Sunday, November 19, 2006

Cambodia



Well the Cambodia run went fine. Despite living in Thailand for four years, this was my first Cambodian visa run. The coach company was fantastic - really comfy coaches, helpful staff, etc. The motley crew of travellers was what I expected. Anyone who read my old blog knows about the various categories of expats out here and most of them were represented on the coach.

I tagged along with a New Yorker, a guy from Birmingham and a Norwegian guy. The latter was one of the type who has been in Thailand so long, he believes his own delusions.
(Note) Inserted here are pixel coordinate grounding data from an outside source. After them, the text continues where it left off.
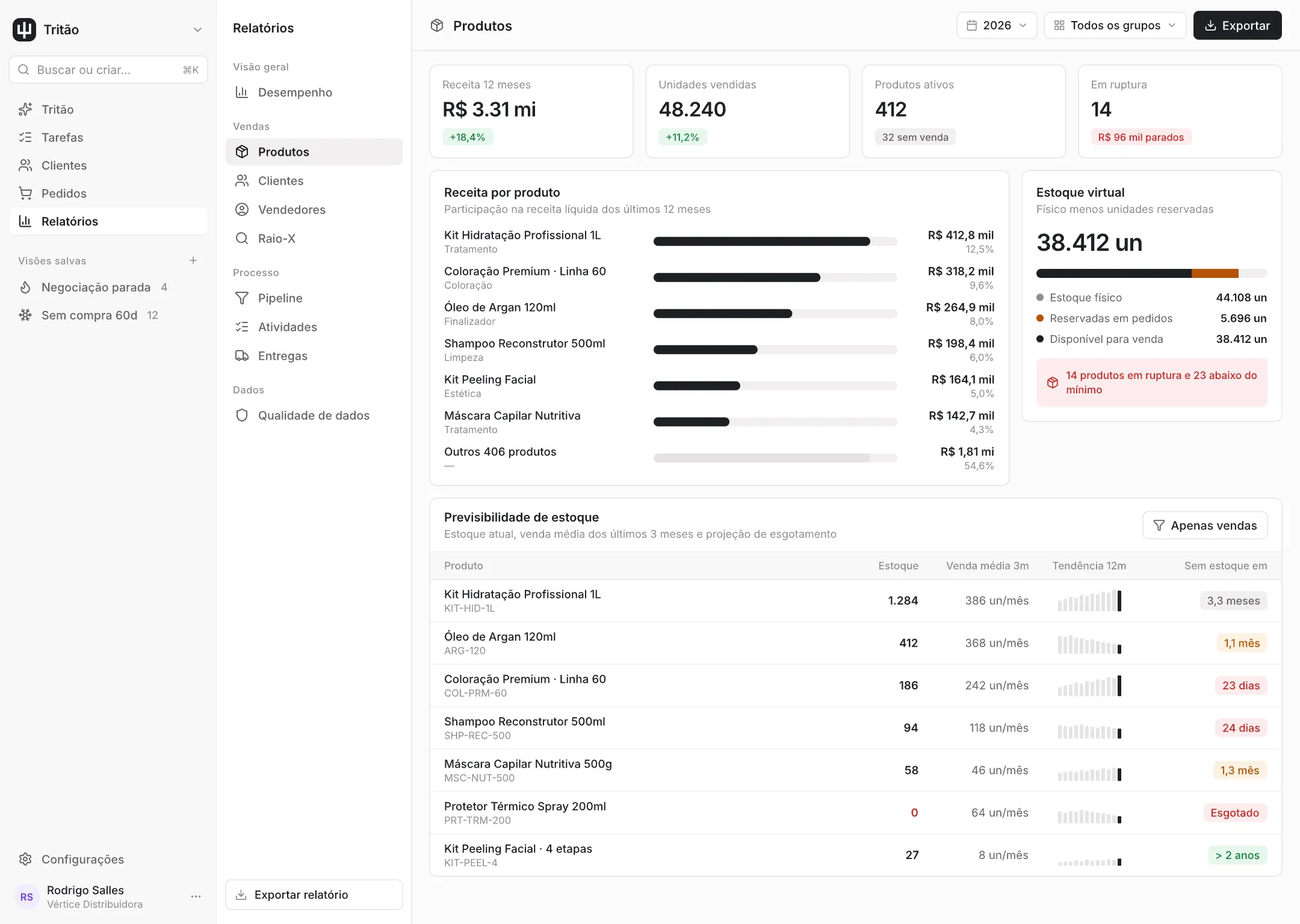
Task: Click the Configurações gear icon
Action: pos(25,859)
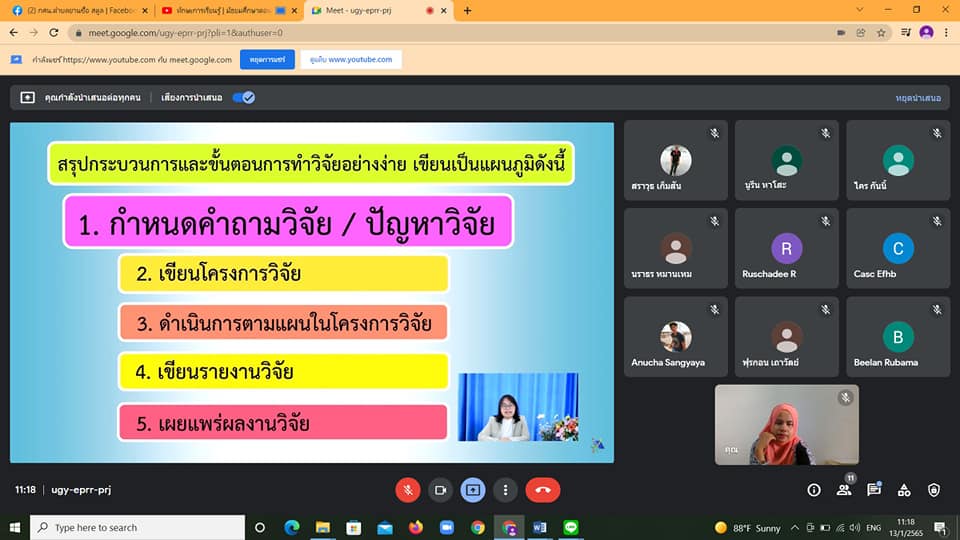The height and width of the screenshot is (540, 960).
Task: Show hidden system tray icons
Action: (795, 527)
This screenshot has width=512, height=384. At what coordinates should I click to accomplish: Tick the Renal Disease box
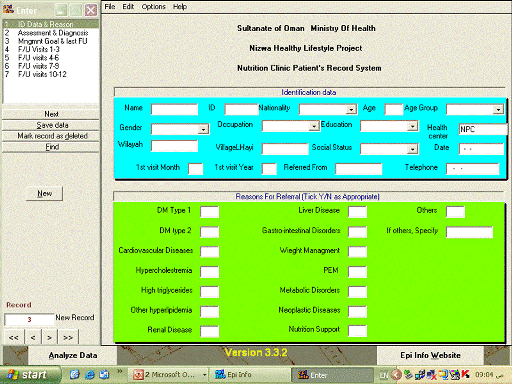point(209,331)
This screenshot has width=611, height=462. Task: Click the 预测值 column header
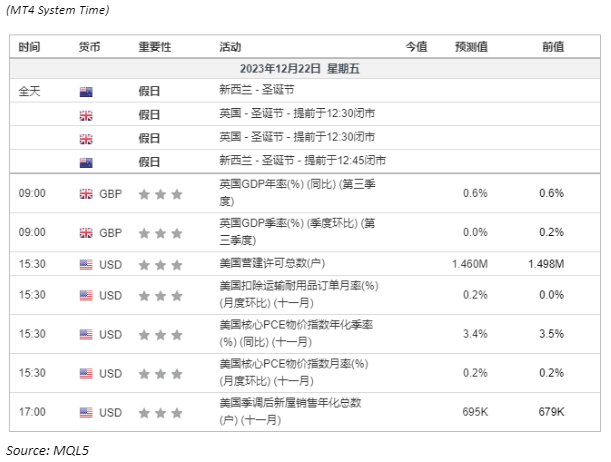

After telling everybody on the bus that his marriage was "not a bullshit marriage!" (Hey, who said it was , mate?) he went on to correct everything I said about Thailand to the newcomers. I won't go into details but I think once he got into the nonsense of telling the guy from New York that 9/11 was a conspiracy masterminded by George Bush, people had stopped listening. I thought the New Yorker did well not to punch the guy.

For my part I got to read some books. I always have a spate of buying books and promising myself to read them soon but after buying Marvel Ultimate Alliance for the PS2, the temptation of saving the world with a pool of 30 odd heroes proved too strong.
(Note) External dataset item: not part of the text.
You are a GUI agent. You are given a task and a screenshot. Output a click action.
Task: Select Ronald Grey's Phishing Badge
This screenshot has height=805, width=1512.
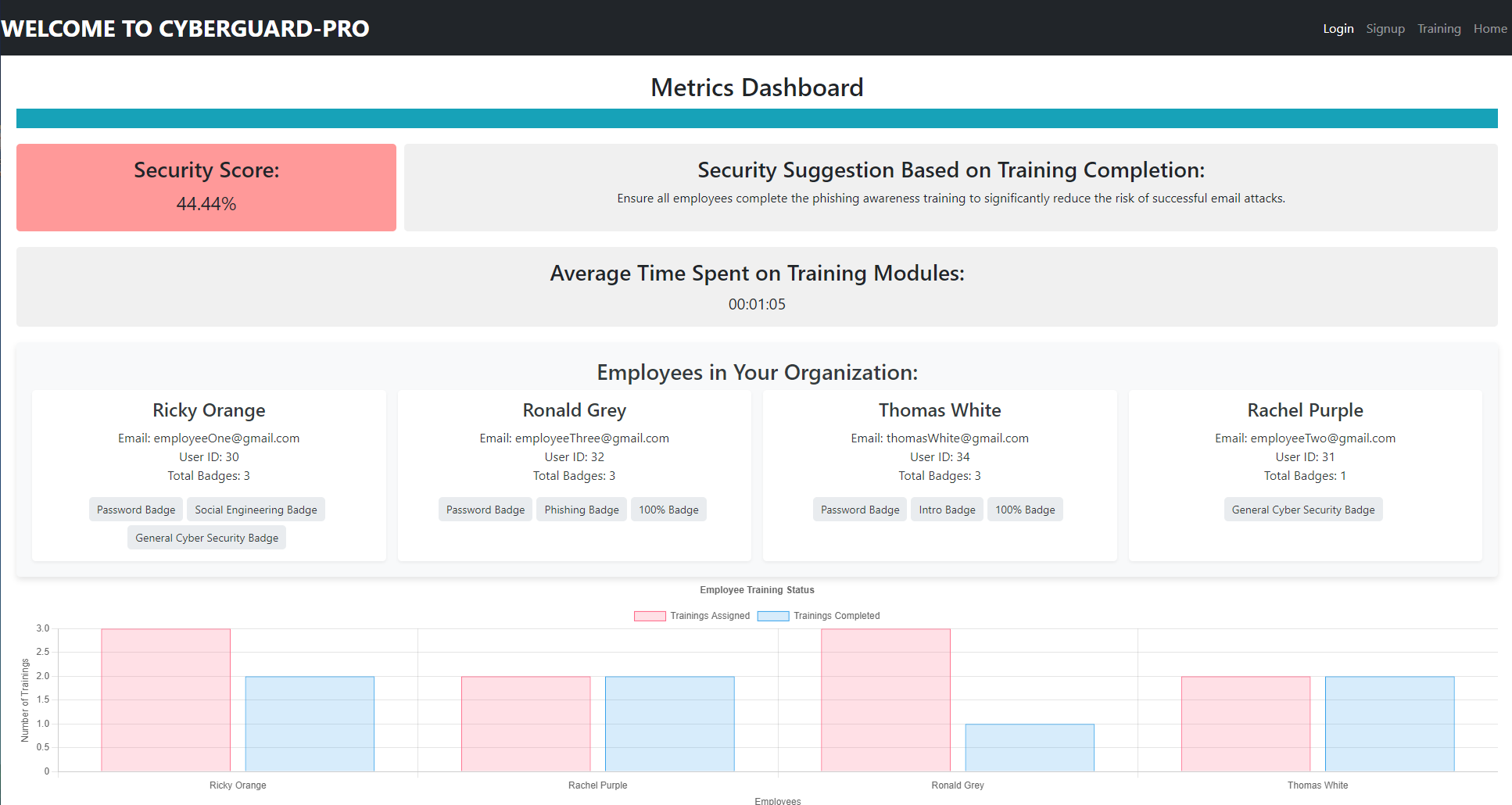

The Cambodian Thai border at Poipet attracts a lot of journalism and photography. It is both an intriguing refection of culture and history and yet at the same time a relatively barren and unimpressive dump. Children less than ten years old carrying babies approach foreigners asking for cash. I find this hard. Giving them money is not the answer and it rewards their parents for laziness and manipulation, but at the same time I hate foreigners who take a pedantic approach or slate people who did hand over cash. These are, after all, genuinely poor kids holding genuine babies who are possibly set for the same path in life. It's tragic. Aging men in sunhats pull carts laden with fruit , old clothes or sometimes just garbage to be sold. Immigration and police officers - most of them paid peanuts - adorned with badges and bands lethargically scourge through travel documents. On the Cambodian side, poverty reigns supreme. Reminders of the country's troubled past stands everywhere in statues, posters,and run down buildings. How tragic that someone in Cambodia is obviously pulling string to allow the last of the Khymer Rouge to die of old age rather than face trial.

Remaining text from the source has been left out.